(Your task)
How many lines of the records below contain the word "Switch"? Reply with the number alone.

(Data in this exercise)
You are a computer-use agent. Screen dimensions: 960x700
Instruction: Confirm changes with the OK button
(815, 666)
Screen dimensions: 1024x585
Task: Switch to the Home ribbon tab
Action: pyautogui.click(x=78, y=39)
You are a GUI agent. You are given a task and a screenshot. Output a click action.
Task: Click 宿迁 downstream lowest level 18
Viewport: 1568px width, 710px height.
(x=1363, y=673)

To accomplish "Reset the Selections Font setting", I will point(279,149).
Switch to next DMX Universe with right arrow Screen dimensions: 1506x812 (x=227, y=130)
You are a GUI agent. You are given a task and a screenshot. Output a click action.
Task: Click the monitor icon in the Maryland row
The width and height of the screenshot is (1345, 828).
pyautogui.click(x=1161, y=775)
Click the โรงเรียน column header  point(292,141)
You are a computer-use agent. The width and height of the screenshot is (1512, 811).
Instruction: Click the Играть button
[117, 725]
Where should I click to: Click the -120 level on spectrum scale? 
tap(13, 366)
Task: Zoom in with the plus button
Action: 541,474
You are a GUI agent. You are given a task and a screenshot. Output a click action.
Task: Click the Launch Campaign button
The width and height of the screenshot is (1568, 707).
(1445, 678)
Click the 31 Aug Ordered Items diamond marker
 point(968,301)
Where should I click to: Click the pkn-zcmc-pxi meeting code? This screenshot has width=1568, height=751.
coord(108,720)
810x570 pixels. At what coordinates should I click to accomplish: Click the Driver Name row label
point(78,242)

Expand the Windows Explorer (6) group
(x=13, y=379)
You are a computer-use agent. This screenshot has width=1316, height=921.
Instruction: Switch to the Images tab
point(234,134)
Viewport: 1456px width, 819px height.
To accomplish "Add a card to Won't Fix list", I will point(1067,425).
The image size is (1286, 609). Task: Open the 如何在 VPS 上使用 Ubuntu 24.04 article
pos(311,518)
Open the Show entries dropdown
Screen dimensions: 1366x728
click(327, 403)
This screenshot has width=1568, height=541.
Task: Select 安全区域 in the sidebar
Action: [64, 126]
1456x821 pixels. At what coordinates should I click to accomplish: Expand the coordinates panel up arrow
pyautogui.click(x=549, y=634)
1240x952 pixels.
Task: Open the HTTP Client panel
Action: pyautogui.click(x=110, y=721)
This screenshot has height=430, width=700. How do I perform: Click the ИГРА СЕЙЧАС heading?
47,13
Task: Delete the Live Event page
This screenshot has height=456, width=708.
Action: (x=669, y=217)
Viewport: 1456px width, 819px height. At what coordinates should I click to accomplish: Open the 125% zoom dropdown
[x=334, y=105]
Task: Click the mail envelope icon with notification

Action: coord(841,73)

(Final answer)
3